Program Overview
BCI’s Subterranean Program identifies and protects important bat roosts in abandoned mines and natural caves. Collaboration among state, federal and private organizations and management over large geographical areas helps to ensure the best management decisions for both bats and the public.
Program Goals To conserve threatened, endangered and endemic (native to an area) species through protection and preservation of important mine and cave roosts in the Western United States.

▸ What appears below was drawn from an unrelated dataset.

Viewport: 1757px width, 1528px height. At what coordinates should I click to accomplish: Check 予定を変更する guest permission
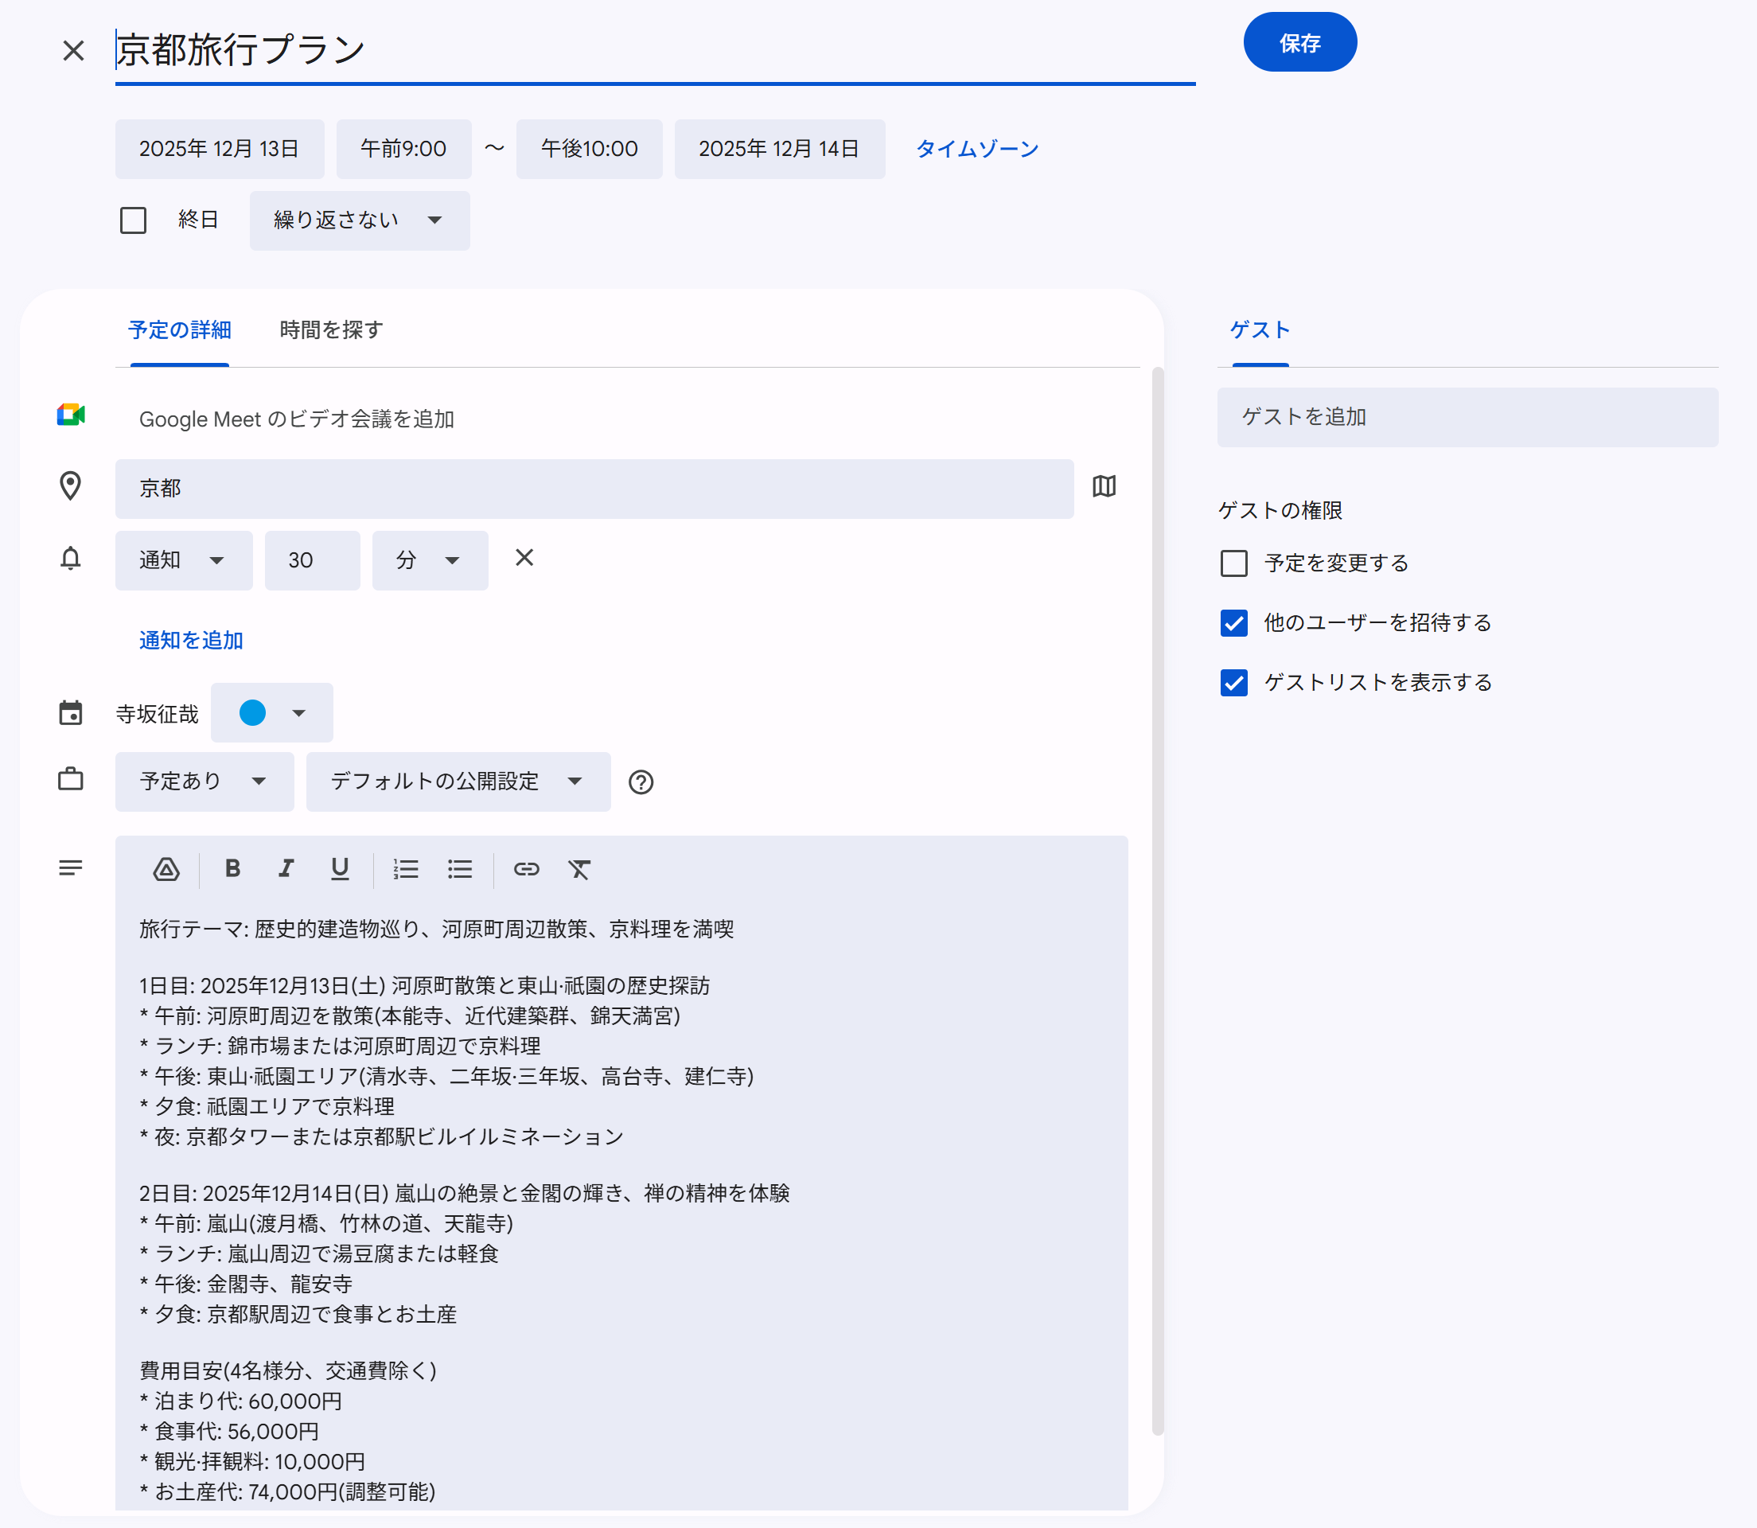[x=1234, y=564]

We emphasize large-area management that encompasses critical sites for bats that migrate between winter and summer roosts.
Program Objectives
- Management and conservation of mine and cave roosts across migratory routes to maintain safe habitat for migrating bats and to increase public safety.
- Improve public awareness and mine-closure decisions through trainings, symposia, educational materials and outreach programs.
- Assist private landowners and federal and state land bureaus in refining mine closure and conservation actions based on targeted research.
- Conservation and preservation of subterranean roosts across the United States to help maintain numbers and diversity of cave- and mine-roosting bats in the Western U.S. in the face of White-nose Syndrome.
Geographic Area BCI’s program emphasizes conserving connections among critical roosts for bats over large areas through management of mine and cave roosts in the Western United States, where abandoned mines are concentrated. We work in major forest, desert and mountain ecoregions that extend from West Texas to the West Coast and Alaska. Although we are focused on the West, we will respond to serious abandoned-mine issues outside this region.